Quote:
Originally Posted by Towanda
I've been seeing my T for six years and I've never cried in front of him. It took awhile but I finally figured out why. I trust him - he's a wonderful T - very warm, caring, empathetic - I'm able to be totally vulnerable with him. But he has a strict "no touch" policy. Which means that if I cried in session, all he would do is be with me, talk softly - no holding, no touch, no physical comfort. And this would be too close for comfort to the way I was treated, and neglected by my dad
The thought of crying in front of T, and having him sit and look at me, no matter how caring and empathetic he is, is more vulnerability than I am willing to open up to.
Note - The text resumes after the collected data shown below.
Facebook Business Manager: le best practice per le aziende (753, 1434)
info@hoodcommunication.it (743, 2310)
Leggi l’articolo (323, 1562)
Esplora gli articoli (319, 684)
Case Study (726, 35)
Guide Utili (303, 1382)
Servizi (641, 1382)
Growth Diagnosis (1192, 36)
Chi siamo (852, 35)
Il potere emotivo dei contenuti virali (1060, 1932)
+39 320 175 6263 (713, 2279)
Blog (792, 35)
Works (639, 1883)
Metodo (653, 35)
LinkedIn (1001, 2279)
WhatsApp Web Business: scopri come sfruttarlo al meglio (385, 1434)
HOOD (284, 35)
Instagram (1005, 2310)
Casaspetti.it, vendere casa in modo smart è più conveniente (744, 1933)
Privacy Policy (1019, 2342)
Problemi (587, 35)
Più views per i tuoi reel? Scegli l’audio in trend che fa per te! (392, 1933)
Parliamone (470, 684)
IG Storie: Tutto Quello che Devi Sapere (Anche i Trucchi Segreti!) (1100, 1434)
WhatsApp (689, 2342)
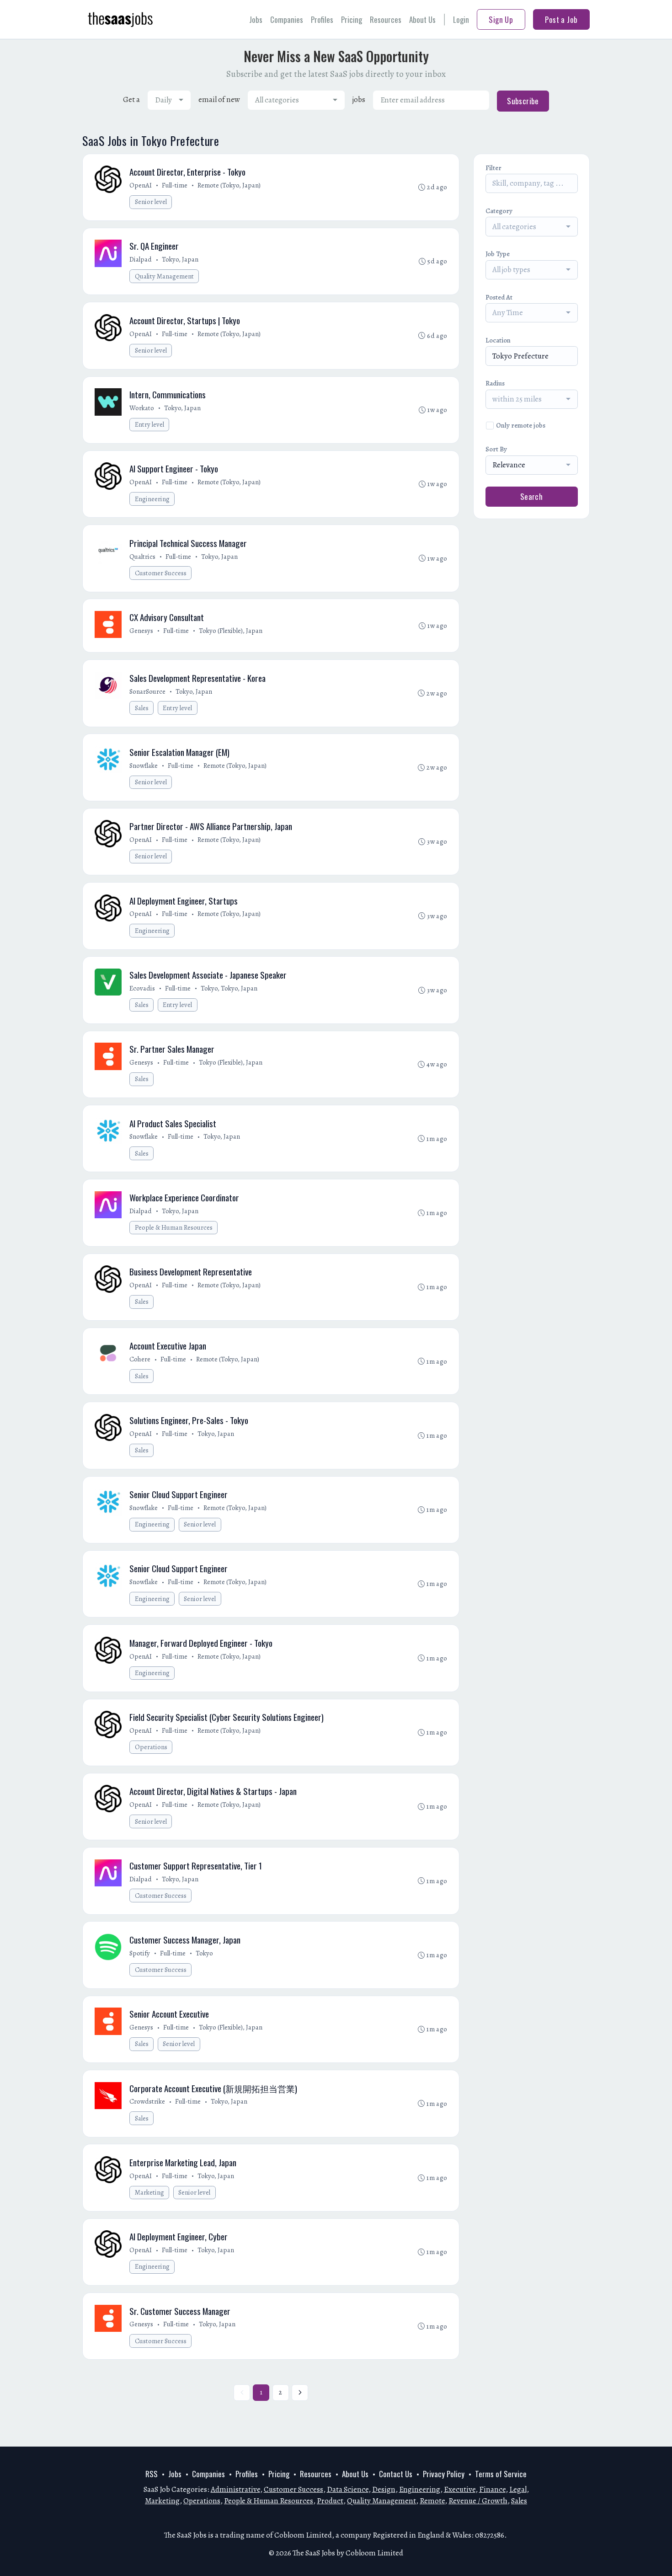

So, sharing grief in session is probably never going to happen.
|
Thanks for your post, Towanda. This was exactly a reason that made it hard for me to be able to cry. My T does hug me at the end but said early on that she doesn't hug during sessions as a rule. After a session when I was so close to tears but couldn't I emailed afterward and said that one big obstacle to crying was that I'd feel so alone and vulnerable citing that she wouldn't comfort me. She let me know that while she doesn't hug people during sessions as a rule, she does make an exception if they are crying and if it would be helpful to them. So this obstacle is therefore out of the way for me, but still no tears... I really thought that this would be the clincher for me.